La especialista sostiene que la edad constituye hoy uno de los factores más relevantes para comprender el fenómeno y agrega que el inicio temprano del consumo incrementa considerablemente los riesgos de desarrollar dependencia durante la vida adulta. “Cuando el consumo se instala en la adolescencia, el riesgo de daño y de dependencia se dispara. Por eso considero que una política seria tiene que mirar con lupa a los menores de 18 años y a las mujeres jóvenes, y no solo el promedio nacional”, menciona Silva.
Desde otra perspectiva, Mauricio Carreño, académico del Departamento de Psicología Clínica de la Universidad Alberto Hurtado, coincide en que el escenario nacional presenta señales contradictorias. Explica que, si bien los indicadores muestran descensos históricos en el consumo de alcohol y marihuana, existen sustancias cuyo impacto continúa siendo especialmente preocupante.
“Los datos más recientes de SENDA registran descensos históricos en el consumo de alcohol y marihuana, tanto en población general como escolar. Sin embargo, persisten problemas graves con la pasta base, sustancia que ha afectado de manera desproporcionada a los segmentos más vulnerados y expuestos a la pobreza”, señala.
El académico también llama la atención sobre el crecimiento sostenido del consumo de medicamentos psiquiátricos sin supervisión médica, fenómeno que, a su juicio, no ha recibido suficiente atención por parte de las políticas públicas.
Problema vigente
Respecto de las drogas tradicionales, Carreño plantea que la disminución de las cifras no significa que el problema haya desaparecido. “El alcohol y la marihuana continúan siendo las sustancias de mayor prevalencia, aunque ambas muestran una tendencia a la baja. Su uso y frecuencia son ciertamente un asunto que merece preocupación”. A ello suma una advertencia sobre la pasta base, cuyo impacto no puede evaluarse únicamente mediante indicadores estadísticos.
Más allá de las cifras, ambos especialistas coinciden en que el fenómeno ha cambiado de forma durante los últimos años.
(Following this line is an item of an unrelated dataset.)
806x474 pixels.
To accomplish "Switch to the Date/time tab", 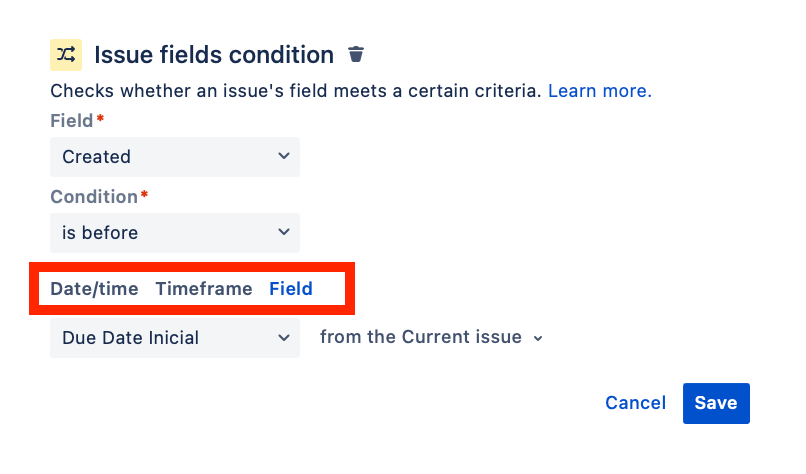I will pos(94,289).
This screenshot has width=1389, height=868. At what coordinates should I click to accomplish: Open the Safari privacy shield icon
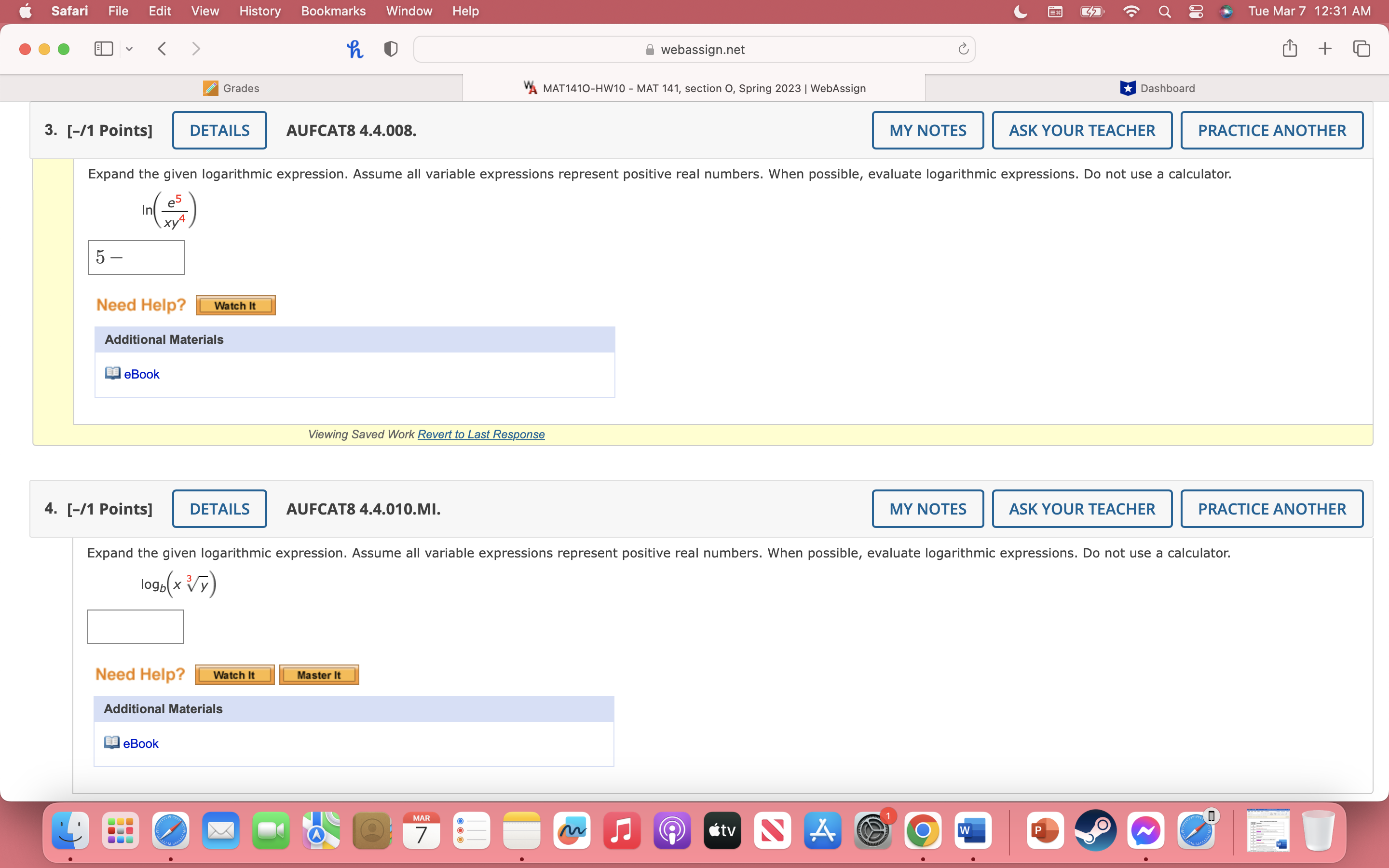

Mientras algunas políticas preventivas parecen estar dando resultados en determinadas sustancias, otras drogas emergentes avanzan con rapidez y obligan a actualizar las respuestas del Estado frente a un escenario mucho más dinámico que el observado hace una década.
Si bien el consumo de drogas continúa concentrándose principalmente en sustancias como el alcohol y la marihuana, el avance de nuevas drogas sintéticas y el uso indebido de medicamentos han comenzado a modificar el escenario que enfrentan las autoridades sanitarias. Para los especialistas, el problema ya no pasa únicamente por reducir las cifras de consumo, sino por comprender las nuevas dinámicas que explican este fenómeno. Silva sostiene que uno de los principales desafíos tiene relación con la capacidad de anticiparse a los cambios en los patrones de consumo, especialmente entre la población más joven.
“Hoy no basta con medir cuántas personas consumen. Necesitamos entender qué están consumiendo, cómo acceden a esas sustancias y cuáles son los factores que explican esos cambios. El mercado de las drogas evoluciona rápidamente y las políticas públicas deben hacerlo al mismo ritmo“, detalla la experta.